自宅。来客時。配達の方とか、業者さんとか、ありがとうございました〜!と見送ったあとちょっと待ってから、音が鳴らないようにそっと鍵を閉める。なんでこんな無駄なことを。でも自分が逆の立場だった時に扉が閉まってすぐ「ガチャン」されると良い気はしないしなあ。思いやりなのか、マイルールなのか。こういう些細な気遣い(だと思っている)を、他人に強要しないように日々つとめている。

火災探知機の点検に業者のおっちゃんが来た。棒のついた金属のカップで探知機をカポッとして、警報を鳴らしていく。

「その、“それ”って何をどうしてるんですか?」

「これは、熱を出しているんですよ。上に手をかざしてみてください。」

ほんのり温かい。おっちゃんは火災探知機まめ知識を色々と教えてくれた。キッチンは70度を感知すると鳴る。居室は温度変化に敏感、急激に居室が冷えても火災探知機は鳴るそうだ。冬場ガンガンに暖房焚いて、その後にどわ〜っと外気を入れたりすると「火災です」の警報が鳴る。知らなかったらびっくりしているところだった。おっちゃん、ありがとう。ついつい専門家に話をききたくなるし、こういう知識を集めることが好きだ。いつも話しかけてしまう。

業者さんからしたら、作業しづらいだろうなあと思う。わたしにもっと遠慮が無かった20代、洗管業者さんの作業が面白すぎてずっと横について見ていた事があった。それって先の方どうなってるんですか?それでなんで流れるようになるんですか?詰まる家と詰まらない家は何が違うと思いますか?我ながら本当にウザくて申し訳ない。最終的に「あの、汚れるかもしれないので部屋に居てもらって構いませんよ」みたいな事をやんわり言われてしまった。そりゃそうだ。【業者立ち会い=質問し放題タイム】だと思っていた。

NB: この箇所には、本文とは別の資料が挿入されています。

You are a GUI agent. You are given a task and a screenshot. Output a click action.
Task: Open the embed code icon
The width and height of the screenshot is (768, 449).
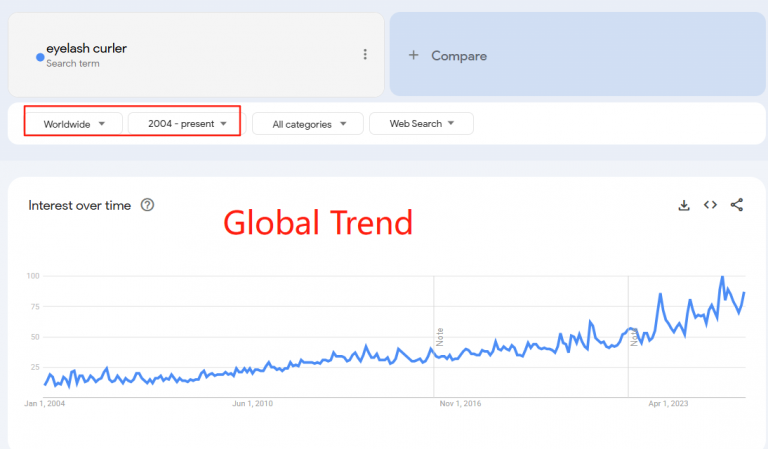tap(710, 205)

我が家に友達が来ることは少ない。というか、ほぼ無い。今の家は引っ越してから1年と少し経つが、誰も入れた事がない。お互いの実家の家族でさえ無い。前の家は5年くらい住んだかな。最初に家族に引っ越しを手伝ってもらった他は、一度だけ友達を招いて、あとは誰も入っていない。その前のひとり暮らしの家ではたまに人を入れてたかな。なるほど、書いててわかったけど、同棲したり結婚したりするとそれは自分だけの家ではなくなるので、簡単には人を招き入れないのだ。共通の知り合いも居ないしな。子供も居ないし。そもそもわたしが人の家に行くのが大好きなので、いつも行かせてもらっている。ありがとう、ありがとう。

だから我が家には配達業者さんと設備点検等の業者さんしか来ない。

そういえば!前の家は時々宗教の勧誘や通信業者のセールスなんかがやって来ていた。当時はオートロックも無くてインターホンのカメラも無くて、ドアスコープから見てヤバそうでなければ、時間さえあればほとんど扉を開けていて。わたしもわたしで絶対に契約することはないけど話を聞いたりウンチクを教えてもらったりしていた。子供を前に立たせて宗教の勧誘してきたおばちゃんには、そういうの良くないと思いますよ胸糞悪いですよとか言って怒らせたこともあった。やたらグイグイくる強気な業者さんもいたし、家族構成や年収を根掘り葉掘り聞いてくるウザいタイプもいた。

そういうときでさえ、10秒待ってから鍵を閉める。誰が相手でも待つ。ここに優劣は無い。こういう心の広さがある。心の広さ、すなわちゆとり、寛大な気持ちで人と接してたいね。